■ What the task asks
In full and without change, repeat the records shown below.

■ Dataset entries
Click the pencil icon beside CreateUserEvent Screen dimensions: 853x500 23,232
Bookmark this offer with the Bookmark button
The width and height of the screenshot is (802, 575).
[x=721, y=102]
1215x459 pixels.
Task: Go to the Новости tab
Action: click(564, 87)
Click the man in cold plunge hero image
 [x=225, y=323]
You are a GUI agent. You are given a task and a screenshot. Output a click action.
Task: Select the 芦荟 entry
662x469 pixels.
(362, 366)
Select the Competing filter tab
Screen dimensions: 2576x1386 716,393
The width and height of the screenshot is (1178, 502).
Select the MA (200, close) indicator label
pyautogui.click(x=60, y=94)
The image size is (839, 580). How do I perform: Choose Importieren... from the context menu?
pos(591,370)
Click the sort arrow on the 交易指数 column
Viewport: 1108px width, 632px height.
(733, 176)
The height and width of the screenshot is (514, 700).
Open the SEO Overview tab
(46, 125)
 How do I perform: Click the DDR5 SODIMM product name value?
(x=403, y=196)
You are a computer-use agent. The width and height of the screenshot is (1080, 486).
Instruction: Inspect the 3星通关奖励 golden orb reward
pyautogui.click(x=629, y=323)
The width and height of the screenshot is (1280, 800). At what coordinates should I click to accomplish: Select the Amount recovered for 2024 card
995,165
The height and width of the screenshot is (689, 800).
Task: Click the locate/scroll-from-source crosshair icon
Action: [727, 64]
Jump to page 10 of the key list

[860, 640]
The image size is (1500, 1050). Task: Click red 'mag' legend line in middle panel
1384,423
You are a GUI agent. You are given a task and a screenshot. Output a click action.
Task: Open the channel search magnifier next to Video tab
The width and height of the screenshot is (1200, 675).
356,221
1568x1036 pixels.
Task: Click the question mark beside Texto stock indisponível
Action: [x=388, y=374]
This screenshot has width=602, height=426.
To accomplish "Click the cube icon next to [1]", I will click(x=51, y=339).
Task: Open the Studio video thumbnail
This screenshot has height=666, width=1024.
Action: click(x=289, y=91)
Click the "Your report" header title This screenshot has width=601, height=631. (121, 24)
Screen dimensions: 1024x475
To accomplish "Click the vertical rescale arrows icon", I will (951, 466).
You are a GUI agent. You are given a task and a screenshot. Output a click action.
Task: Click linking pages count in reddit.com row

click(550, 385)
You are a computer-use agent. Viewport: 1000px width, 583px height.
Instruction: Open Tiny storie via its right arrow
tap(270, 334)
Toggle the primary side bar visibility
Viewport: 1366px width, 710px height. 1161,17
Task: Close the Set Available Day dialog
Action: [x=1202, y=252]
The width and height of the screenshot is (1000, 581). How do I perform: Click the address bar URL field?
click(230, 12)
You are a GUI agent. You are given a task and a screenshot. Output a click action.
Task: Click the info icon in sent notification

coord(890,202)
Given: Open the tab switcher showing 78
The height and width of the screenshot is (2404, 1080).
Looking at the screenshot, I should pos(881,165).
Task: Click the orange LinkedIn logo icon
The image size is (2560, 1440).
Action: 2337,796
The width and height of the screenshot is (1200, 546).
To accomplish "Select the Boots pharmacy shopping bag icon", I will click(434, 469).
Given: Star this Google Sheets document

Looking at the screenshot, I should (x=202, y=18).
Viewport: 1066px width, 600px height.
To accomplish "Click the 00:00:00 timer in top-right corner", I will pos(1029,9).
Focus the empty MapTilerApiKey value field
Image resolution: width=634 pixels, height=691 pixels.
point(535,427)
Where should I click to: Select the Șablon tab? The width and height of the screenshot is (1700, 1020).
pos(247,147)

■ Written solution
Click the pencil icon beside CreateUserEvent Screen dimensions: 853x500 23,232
Bookmark this offer with the Bookmark button
The width and height of the screenshot is (802, 575).
[x=721, y=102]
1215x459 pixels.
Task: Go to the Новости tab
Action: click(564, 87)
Click the man in cold plunge hero image
 [x=225, y=323]
You are a GUI agent. You are given a task and a screenshot. Output a click action.
Task: Select the 芦荟 entry
662x469 pixels.
(362, 366)
Select the Competing filter tab
Screen dimensions: 2576x1386 716,393
The width and height of the screenshot is (1178, 502).
Select the MA (200, close) indicator label
pyautogui.click(x=60, y=94)
The image size is (839, 580). How do I perform: Choose Importieren... from the context menu?
pos(591,370)
Click the sort arrow on the 交易指数 column
Viewport: 1108px width, 632px height.
(733, 176)
The height and width of the screenshot is (514, 700).
Open the SEO Overview tab
(46, 125)
 How do I perform: Click the DDR5 SODIMM product name value?
(x=403, y=196)
You are a computer-use agent. The width and height of the screenshot is (1080, 486).
Instruction: Inspect the 3星通关奖励 golden orb reward
pyautogui.click(x=629, y=323)
The width and height of the screenshot is (1280, 800). At what coordinates should I click to accomplish: Select the Amount recovered for 2024 card
995,165
The height and width of the screenshot is (689, 800).
Task: Click the locate/scroll-from-source crosshair icon
Action: [727, 64]
Jump to page 10 of the key list

[860, 640]
The image size is (1500, 1050). Task: Click red 'mag' legend line in middle panel
1384,423
You are a GUI agent. You are given a task and a screenshot. Output a click action.
Task: Open the channel search magnifier next to Video tab
The width and height of the screenshot is (1200, 675).
356,221
1568x1036 pixels.
Task: Click the question mark beside Texto stock indisponível
Action: [x=388, y=374]
This screenshot has width=602, height=426.
To accomplish "Click the cube icon next to [1]", I will click(x=51, y=339).
Task: Open the Studio video thumbnail
This screenshot has height=666, width=1024.
Action: click(x=289, y=91)
Click the "Your report" header title This screenshot has width=601, height=631. (121, 24)
Screen dimensions: 1024x475
To accomplish "Click the vertical rescale arrows icon", I will (951, 466).
You are a GUI agent. You are given a task and a screenshot. Output a click action.
Task: Click linking pages count in reddit.com row

click(550, 385)
You are a computer-use agent. Viewport: 1000px width, 583px height.
Instruction: Open Tiny storie via its right arrow
tap(270, 334)
Toggle the primary side bar visibility
Viewport: 1366px width, 710px height. 1161,17
Task: Close the Set Available Day dialog
Action: [x=1202, y=252]
The width and height of the screenshot is (1000, 581). How do I perform: Click the address bar URL field?
click(230, 12)
You are a GUI agent. You are given a task and a screenshot. Output a click action.
Task: Click the info icon in sent notification

coord(890,202)
Given: Open the tab switcher showing 78
The height and width of the screenshot is (2404, 1080).
Looking at the screenshot, I should pos(881,165).
Task: Click the orange LinkedIn logo icon
The image size is (2560, 1440).
Action: 2337,796
The width and height of the screenshot is (1200, 546).
To accomplish "Select the Boots pharmacy shopping bag icon", I will click(434, 469).
Given: Star this Google Sheets document

Looking at the screenshot, I should (x=202, y=18).
Viewport: 1066px width, 600px height.
To accomplish "Click the 00:00:00 timer in top-right corner", I will pos(1029,9).
Focus the empty MapTilerApiKey value field
Image resolution: width=634 pixels, height=691 pixels.
point(535,427)
Where should I click to: Select the Șablon tab? The width and height of the screenshot is (1700, 1020).
pos(247,147)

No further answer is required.